- [THE PROBLEM] Beginning with the line where "Skate Parks (586, 1941)" appears, please restate each line of the records below word for word until the last one, inclusive, and nothing else.

INPUT DATA Start Marker

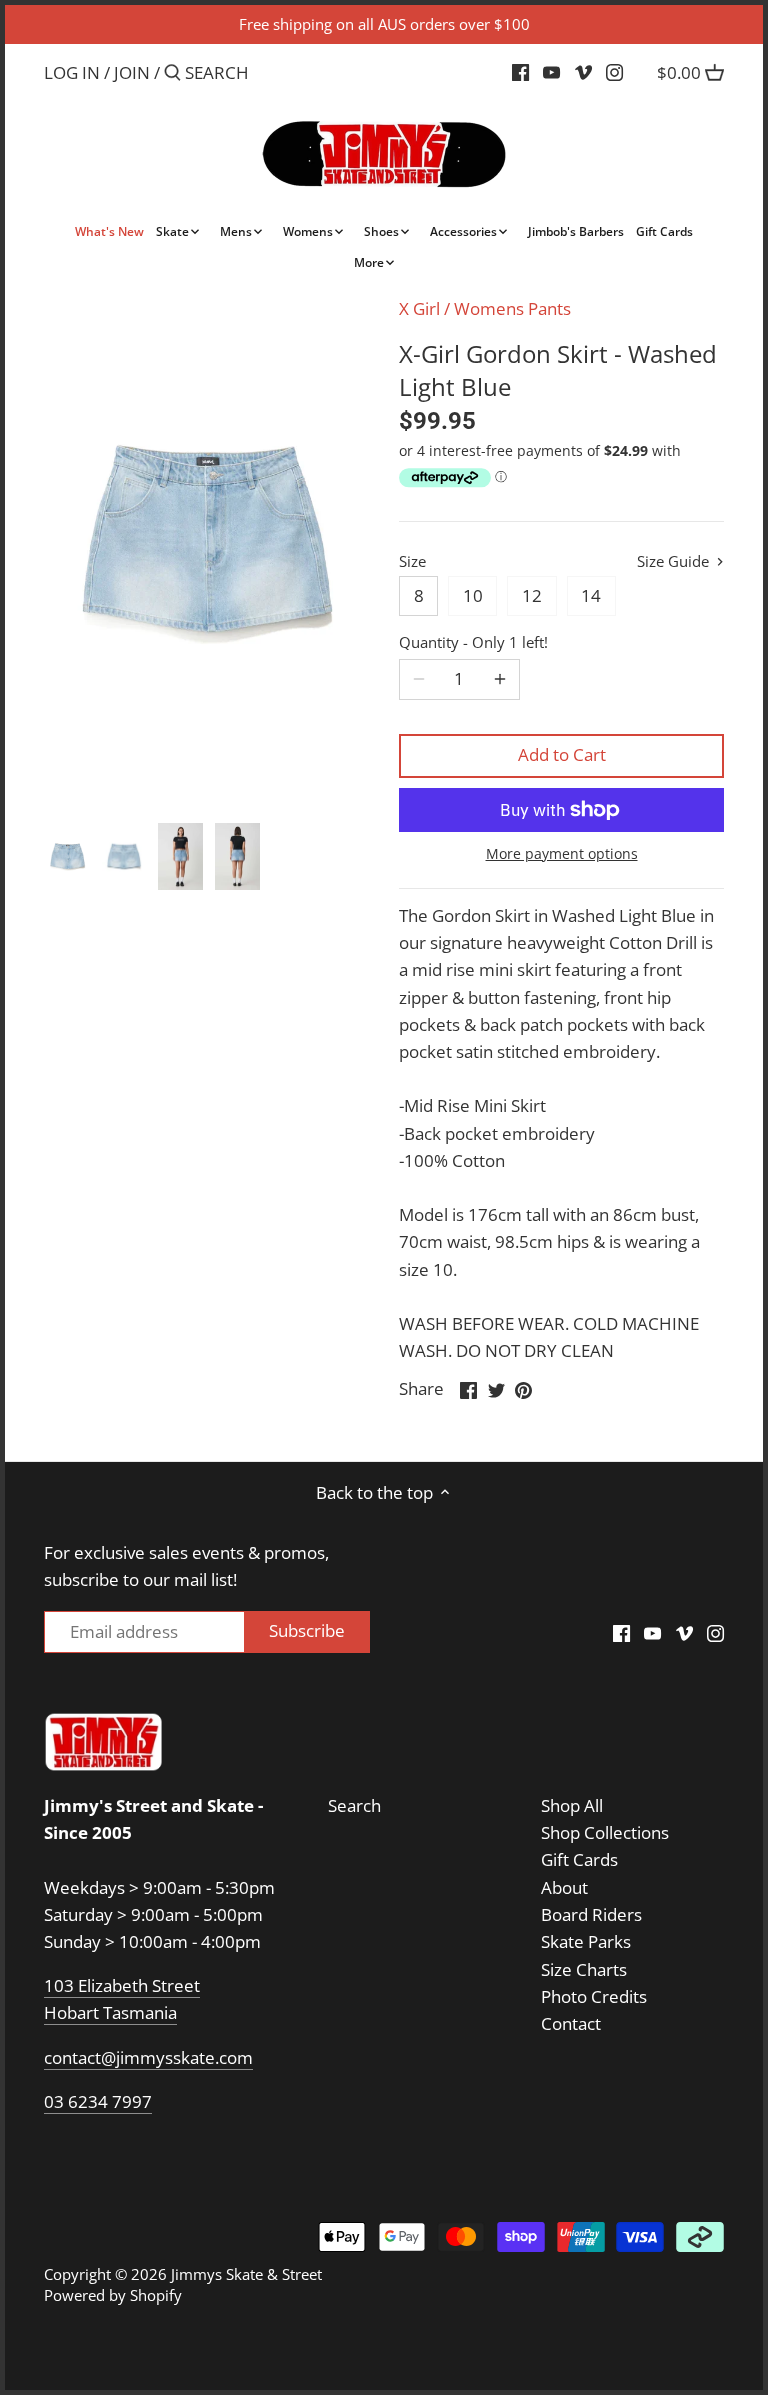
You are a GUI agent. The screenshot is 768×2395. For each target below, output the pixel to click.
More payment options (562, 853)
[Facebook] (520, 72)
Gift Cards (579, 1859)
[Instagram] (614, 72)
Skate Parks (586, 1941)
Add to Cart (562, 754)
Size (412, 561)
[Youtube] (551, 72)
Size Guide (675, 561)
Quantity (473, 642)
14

INPUT DATA End Marker

- [ANSWER SPACE]
Skate Parks (586, 1941)
Add to Cart (562, 754)
Size (412, 561)
[Youtube] (551, 72)
Size Guide (675, 561)
Quantity (473, 642)
14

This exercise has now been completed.